Interesting feature of this graph. Consider 2 points on the parabola, I'll take (-2,4) and (4,16). By multipling the positive x values (2*4=8), you can get the y-intercept of the line from (-2,4) to (4,16). Proof: The line including (-2,4) and (4, 16) is written as y=2x+8. Thus, the y-intercept is 8. My question is why does this work?
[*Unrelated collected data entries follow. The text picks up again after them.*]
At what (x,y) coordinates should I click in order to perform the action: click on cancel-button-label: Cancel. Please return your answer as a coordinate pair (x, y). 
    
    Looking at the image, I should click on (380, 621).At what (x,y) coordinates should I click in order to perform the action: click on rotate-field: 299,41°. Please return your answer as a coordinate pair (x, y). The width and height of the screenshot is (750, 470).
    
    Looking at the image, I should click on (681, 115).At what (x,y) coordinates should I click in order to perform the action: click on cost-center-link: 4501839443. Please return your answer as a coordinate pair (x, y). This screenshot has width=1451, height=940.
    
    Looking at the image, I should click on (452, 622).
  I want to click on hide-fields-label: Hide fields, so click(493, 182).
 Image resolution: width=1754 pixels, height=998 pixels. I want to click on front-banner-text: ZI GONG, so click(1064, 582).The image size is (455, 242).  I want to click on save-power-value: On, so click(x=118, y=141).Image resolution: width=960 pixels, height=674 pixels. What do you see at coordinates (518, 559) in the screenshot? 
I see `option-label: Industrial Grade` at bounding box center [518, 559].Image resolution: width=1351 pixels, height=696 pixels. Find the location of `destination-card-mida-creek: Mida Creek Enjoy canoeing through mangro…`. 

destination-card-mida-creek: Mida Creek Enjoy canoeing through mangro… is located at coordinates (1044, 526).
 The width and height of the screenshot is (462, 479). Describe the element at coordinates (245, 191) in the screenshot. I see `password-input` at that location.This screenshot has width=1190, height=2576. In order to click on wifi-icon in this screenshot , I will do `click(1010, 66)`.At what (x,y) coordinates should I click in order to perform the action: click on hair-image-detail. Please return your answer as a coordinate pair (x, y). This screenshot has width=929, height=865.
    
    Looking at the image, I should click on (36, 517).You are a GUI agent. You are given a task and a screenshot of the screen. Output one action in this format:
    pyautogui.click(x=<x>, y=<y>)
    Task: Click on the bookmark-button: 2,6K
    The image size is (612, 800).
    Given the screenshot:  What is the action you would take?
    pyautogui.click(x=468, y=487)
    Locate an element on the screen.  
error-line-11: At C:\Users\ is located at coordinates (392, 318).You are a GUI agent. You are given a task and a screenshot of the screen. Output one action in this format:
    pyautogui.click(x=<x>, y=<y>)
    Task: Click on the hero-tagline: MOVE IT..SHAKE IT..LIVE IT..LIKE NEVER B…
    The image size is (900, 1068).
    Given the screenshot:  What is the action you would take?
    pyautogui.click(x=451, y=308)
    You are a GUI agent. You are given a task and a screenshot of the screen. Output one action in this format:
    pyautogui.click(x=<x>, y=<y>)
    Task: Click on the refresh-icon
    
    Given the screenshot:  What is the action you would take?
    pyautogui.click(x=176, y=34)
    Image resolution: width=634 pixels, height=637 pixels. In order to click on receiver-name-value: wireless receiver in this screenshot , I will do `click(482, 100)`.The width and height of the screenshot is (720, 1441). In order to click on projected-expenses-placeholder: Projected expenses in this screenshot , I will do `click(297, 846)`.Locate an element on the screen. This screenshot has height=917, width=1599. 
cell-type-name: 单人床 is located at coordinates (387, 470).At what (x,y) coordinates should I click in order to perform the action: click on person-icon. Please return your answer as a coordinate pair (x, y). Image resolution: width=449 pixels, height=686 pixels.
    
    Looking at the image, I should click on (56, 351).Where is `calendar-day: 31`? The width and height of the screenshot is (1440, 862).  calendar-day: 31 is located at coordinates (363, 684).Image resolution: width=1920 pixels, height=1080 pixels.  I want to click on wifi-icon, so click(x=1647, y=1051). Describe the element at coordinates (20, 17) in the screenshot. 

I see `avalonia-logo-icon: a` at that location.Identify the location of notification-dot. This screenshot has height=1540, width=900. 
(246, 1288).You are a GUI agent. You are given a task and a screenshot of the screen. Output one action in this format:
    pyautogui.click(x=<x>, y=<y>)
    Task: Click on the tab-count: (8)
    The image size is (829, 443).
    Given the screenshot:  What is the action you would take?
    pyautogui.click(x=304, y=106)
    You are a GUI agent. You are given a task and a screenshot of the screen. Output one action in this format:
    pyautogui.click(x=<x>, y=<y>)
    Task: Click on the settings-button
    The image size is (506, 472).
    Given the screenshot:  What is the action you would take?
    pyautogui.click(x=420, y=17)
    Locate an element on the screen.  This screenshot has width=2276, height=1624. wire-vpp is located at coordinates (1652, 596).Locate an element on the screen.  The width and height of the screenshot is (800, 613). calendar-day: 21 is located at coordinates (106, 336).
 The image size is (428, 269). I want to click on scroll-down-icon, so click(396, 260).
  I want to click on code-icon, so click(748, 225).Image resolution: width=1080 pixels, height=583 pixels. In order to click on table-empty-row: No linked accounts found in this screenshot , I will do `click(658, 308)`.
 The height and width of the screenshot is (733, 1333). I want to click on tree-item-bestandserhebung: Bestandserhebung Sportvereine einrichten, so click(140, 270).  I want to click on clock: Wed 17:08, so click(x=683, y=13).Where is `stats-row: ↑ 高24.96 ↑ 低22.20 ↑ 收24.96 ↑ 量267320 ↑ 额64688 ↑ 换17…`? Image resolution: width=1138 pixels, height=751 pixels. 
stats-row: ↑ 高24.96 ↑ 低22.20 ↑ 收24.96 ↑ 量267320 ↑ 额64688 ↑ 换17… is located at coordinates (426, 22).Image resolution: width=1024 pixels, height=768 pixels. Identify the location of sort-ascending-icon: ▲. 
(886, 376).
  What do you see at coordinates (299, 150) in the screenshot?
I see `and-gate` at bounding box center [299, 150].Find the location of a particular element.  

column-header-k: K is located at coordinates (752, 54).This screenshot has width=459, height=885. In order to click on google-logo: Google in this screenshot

I've been trying to figure it out for a while, and I am completly stumped on this one... Any help would be greatly appreciated!
First find the general equation for the slope b in terms of x1, y1, x2, and y2. Then use the fact that y1 = x1^2 and y2 = x2^2. Actually it's not the product of the absolute value of the x values, it's the opposite of the product of the x values.
Start from the 2 point formula for a line. [tex] \frac {y - y_1} {x - x_1} = \frac {y_2 - y_1} {x_2 - x_1} [/tex] The formula for your parabola is [tex] y = x^2 [/tex] So we can write [tex] y_1 = x_1^2 [/tex] and [tex] y_2 = x_2^2 [/tex] Use this information in the 2 point formula to get [tex] \frac {y - y_1} {x - x_1} = \frac {x_2^2 - x_1^2} {x_2 - x_1} [/tex] Note that the numerator on the Right Hand Side is the differenc of squares and can be factored to get [tex] \frac {y - y_1} {x - x_1} = \frac {(x_2 - x_1) (x_2 + x_1)} {x_2 - x_1} [/tex] Cancel like factors in the RHS [tex] \frac {y - y_1} {x - x_1} = (x_2 + x_1) [/tex] Now rearrange this to get [tex] y - y_1 = (x - x_1) (x_2 + x_1)[/tex] Simplify to get: [tex] y = x (x_2 + x_1) - x_1 x_2[/tex] Clearly you are correct for the simple parabola, in addition it can be seen that the slope of the line is the sum of the x coordinates.